As I mentioned in an earlier post, it’s sometimes useful to mount an additional drive in a directory on an existing drive, Unix-style, rather than presenting it with its own traditional Windows-style drive letter.
Here’s how we do it in PowerShell:
If the volume is already mounted to a drive letter, we need to find the disk number and partition number of the letter:
Get-Partition | select DriveLetter, DiskNumber, PartitionNumber | ft
DriveLetter DiskNumber PartitionNumber
----------- ---------- ---------------
0 1
C 0 2
1 1
E 1 2
2 1
F 2 2
3 1
G 3 2
In this example, we see that volume G corresponds to DiskNumber 3, PartitionNumber 2.
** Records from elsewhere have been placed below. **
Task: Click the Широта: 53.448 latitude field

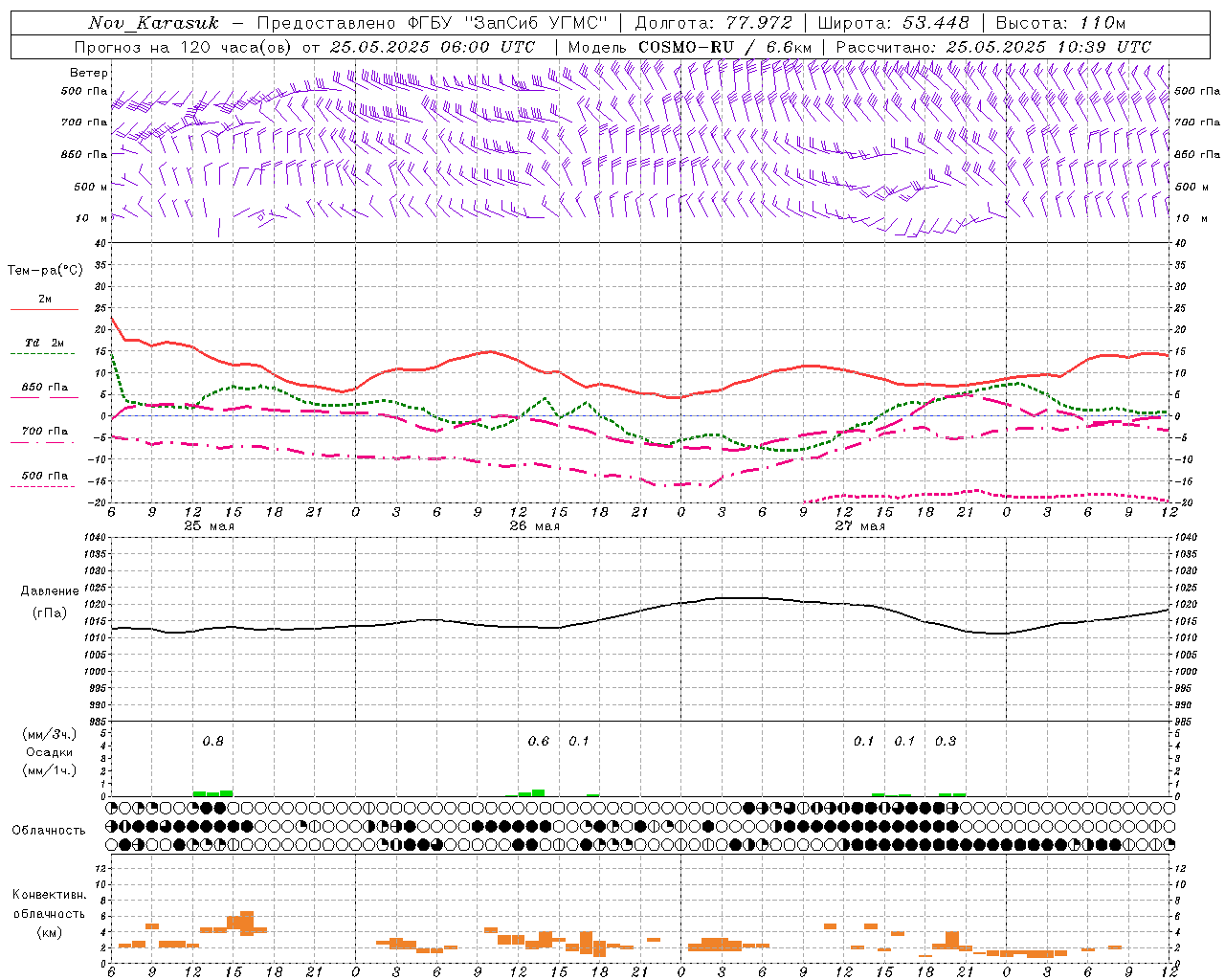Action: point(894,23)
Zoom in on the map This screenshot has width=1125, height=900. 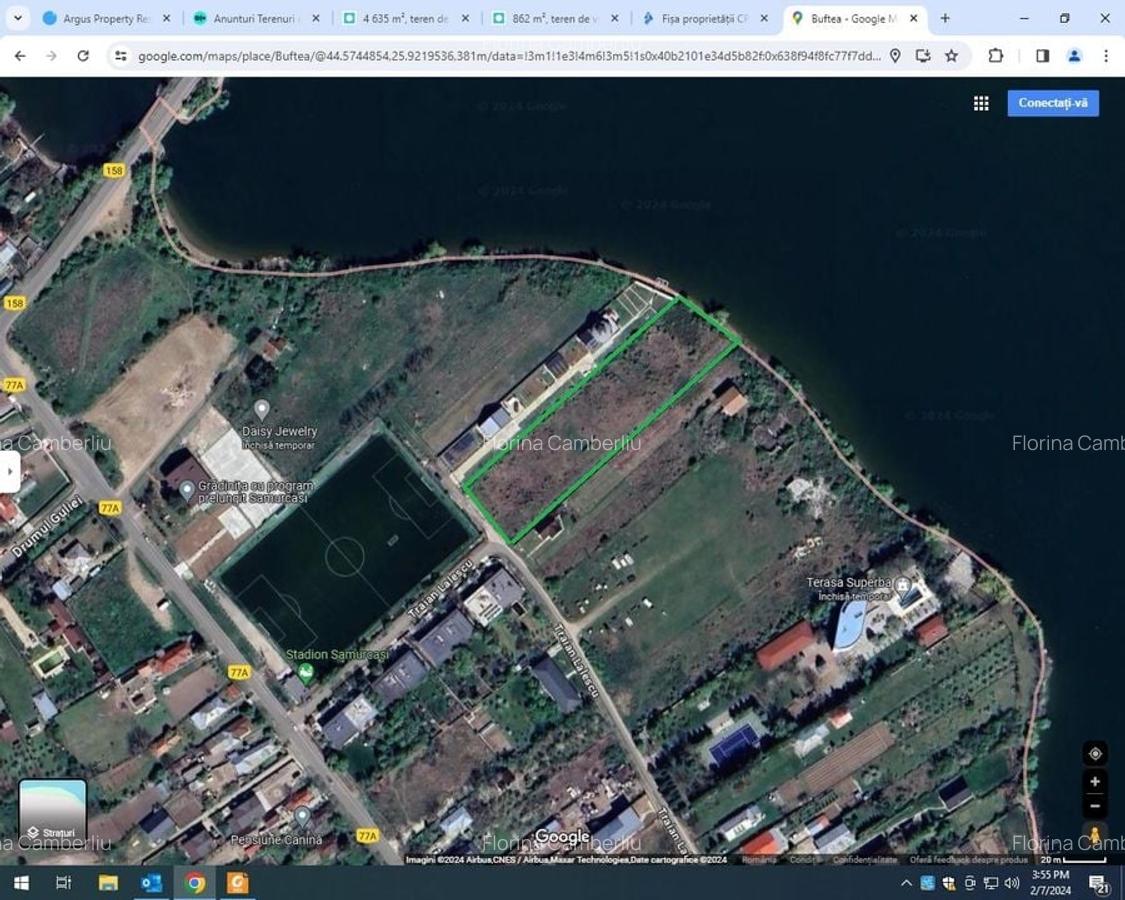[1094, 781]
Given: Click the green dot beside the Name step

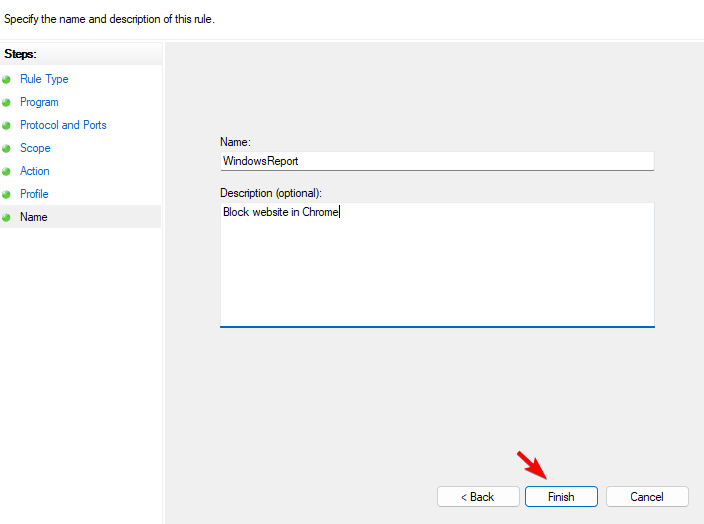Looking at the screenshot, I should coord(6,217).
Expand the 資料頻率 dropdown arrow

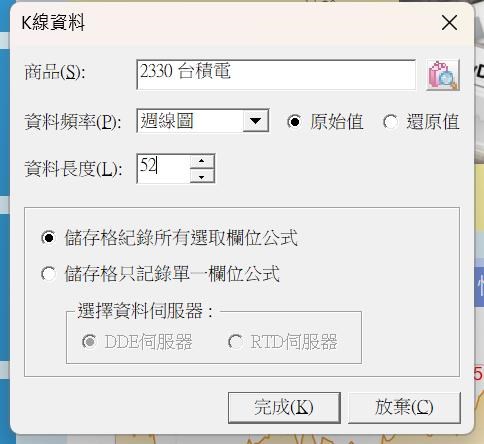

Let’s say we want to mount that disk under E:\SharedFiles\Mountpoint
. First we need to make sure the directory exists. Then we’ll run the following commands:
Add-PartitionAccessPath -DiskNumber 3 -PartitionNumber 2 -AccessPath 'E:\SharedFiles\Mountpoint\'
Remove-PartitionAccessPath -DiskNumber 3 -PartitionNumber 2 -AccessPath 'G:\'
Summary
As usual, PowerShell is kind of “wordy”, but we do get our things done.